(SEO This Week) – Over the past year there have been many reports of Google using blocks of text, sentences, or word strings to filter out pages from their index.
Strings like “Page Not Found”, for example, that are used on typical 404 pages would be found on pages and those pages would be dropped from the index automatically. While not always something that will happen, the instances are there and have been noted on sites like seroundtable.com.
Today, business owners and webmasters have to contend with a new Google error message that is becoming more and more prevalent, the Soft 404.
Google defines Soft 404 errors as “a URL that returns a page telling the user that the page does not exist and also a 200 status code. In some cases, it might be a page with little or no content (for example, a sparsely populated or empty page). “
The error code became more prevalent when a lot of SEO’s were buying old domains and redirecting the entire domain to the home page of the new site in an effort to recapture the backlink power of the old domain for the new.
As this practice became more and more popular, Google responded by having the Soft 404 errors show up more in the Search Console.
Today, it seems that Google is using text strings to try to identify pages that are essentially gone (404) but are being served as legit pages (200).
However, there are reports from users that the string selection, and subsequent deindexing of the pages with those strings is hurting websites across the web.
Google Search Console is reporting a spike in Soft 404 errors on Category pages.
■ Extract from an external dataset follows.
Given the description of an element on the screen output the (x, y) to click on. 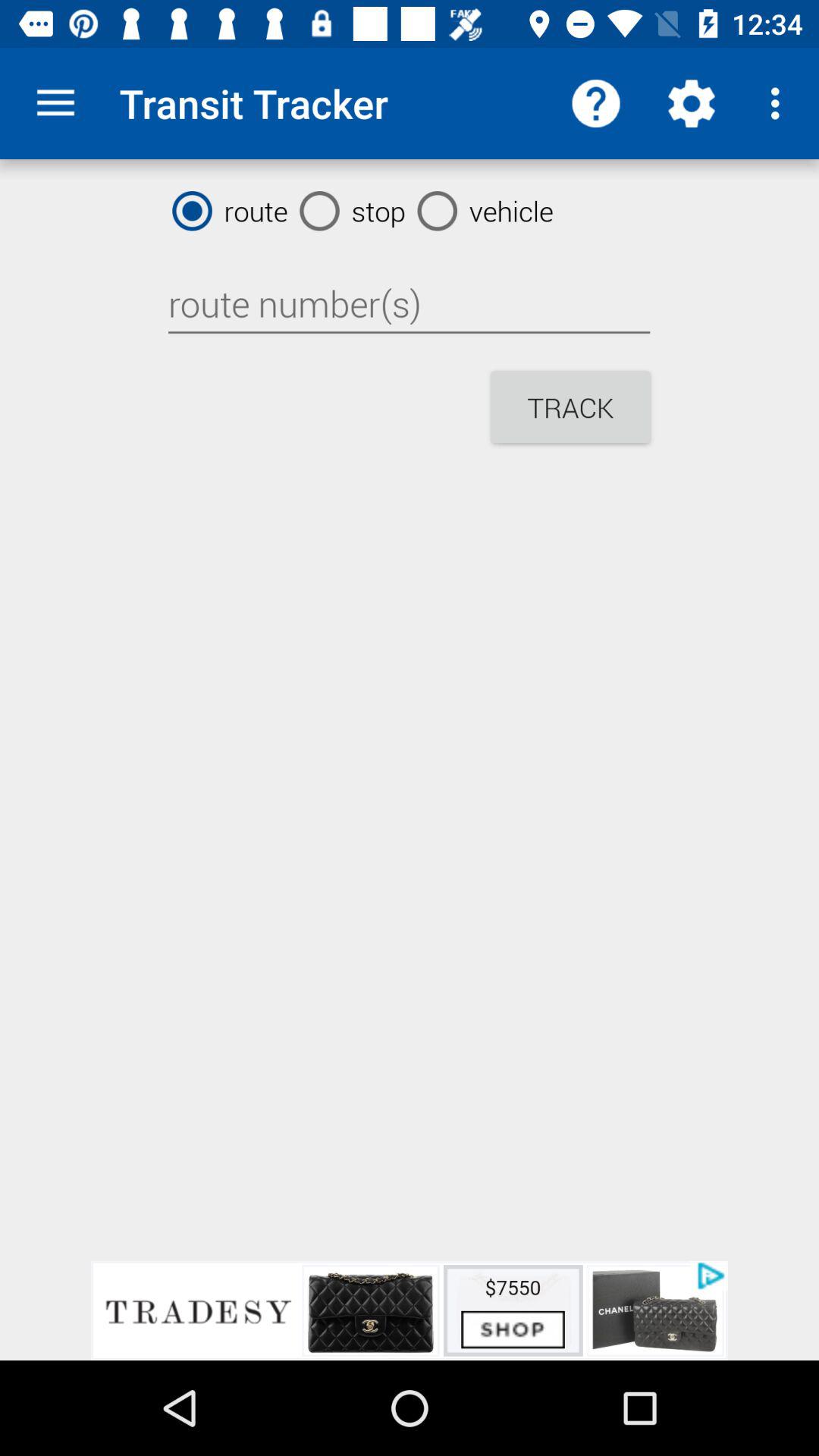
enter number (409, 304)
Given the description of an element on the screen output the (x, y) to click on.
— Nikhil Raj. R (@nikhilrajr) December 23, 2021
Pages that are part of the category tree are incorrectly marked as Soft 404. These pages are getting removed from the index; stopped receiving any traffic.
Anyone else observing the same? /1 pic.twitter.com/wDuHl6qqyT
This got fixed. Please see this thread https://t.co/nUVlSFDLS7
— Nikhil Raj. R (@nikhilrajr) December 31, 2021
We have a breakthrough in understating the problem (at least one issue) check for text similar to 'not found', 'no results' also in different languages. It seems obvious but it may be hidden in places that didn't trigger 'soft 404' in the past and it does now. I hope it helps!
— Shlomo Sasson (@onlinex) April 13, 2021
Google representatives have stated that they have seen reports of this happening, however, because they are supposedly affecting so few sites, they don’t comment on the issue as a matter of general practice. John Mueller also noted that it is something they know is happening.
Yeah, if you make your pages look like they might be error pages, we might treat them as such. It's similar to having a noindex on them, and using JavaScript to selectively remove it. Good job finding this!
— 🐄 John 🐄 (@JohnMu) December 30, 2021
Testing conducted by SEO testing groups has reported instances of this, as well as, the use of text strings to identify the nature of backlinks like guest posts in order to devalue the links.